The BICEP2 team presented evidence favoring the interpretation that this signal originated in primordial gravitational waves, sparking an enormous response in the academic community and general public. However, there is another contender in this game that can produce a similar effect: interstellar dust in our galaxy, the Milky Way.
The Milky Way is pervaded by a mixture of gas and dust shining at similar frequencies to those of the CMB, and this foreground emission affects the observation of the most ancient cosmic light. Very careful analysis is needed to separate the foreground emission from the cosmic background.
Critically, interstellar dust also emits polarized light, thus affecting the CMB polarization as well.

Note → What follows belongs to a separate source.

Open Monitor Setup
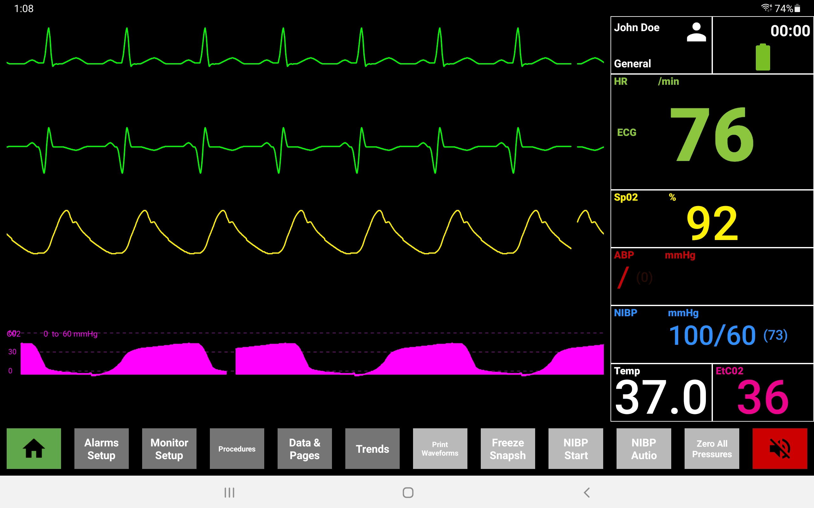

“When we first detected this signal in our data, we relied on models for galactic dust emission that were available at the time,” says John Kovac, a principal investigator of BICEP2 at Harvard University in Massachusetts. “These seemed to indicate that the region of the sky chosen for our observations had dust polarization much lower than the detected signal.”
The two ground-based experiments collected data at a single microwave frequency, making it difficult to separate the emissions coming from the Milky Way and the background.
On the other hand, Planck observed the sky in nine microwave and submillimeter frequency channels, seven of which were also equipped with polarization-sensitive detectors. By careful analysis, these multi-frequency data can be used to separate the various contributions.
The BICEP2 team had chosen a field where they believed dust emission would be low, and thus interpreted the signal as likely to be cosmological.
However, as soon as Planck’s maps of the polarized emission from galactic dust were released, it was clear that this foreground contribution could be much higher than previously expected.
In fact, in September 2014,
Planck revealed for the first time that the polarized emission from dust is significant over the entire sky and comparable to the signal detected by BICEP2 even in the cleanest regions.
So, the Planck and BICEP2 teams joined forces, combining the satellite’s ability to deal with foregrounds using observations at several frequencies — including those where dust emission is strongest — with the greater sensitivity of the ground-based experiments over limited areas of the sky, thanks to their more recent, improved technology. By then, the full Keck Array data from 2012 and 2013 had also become available.
“This joint work has shown that the detection of primordial B-modes is no longer robust once the emission from galactic dust is removed,” says Jean-Loup Puget, principal investigator of the HFI instrument on Planck at the Institut d’Astrophysique Spatiale in Orsay, France. “So, unfortunately, we have not been able to confirm that the signal is an imprint of cosmic inflation.”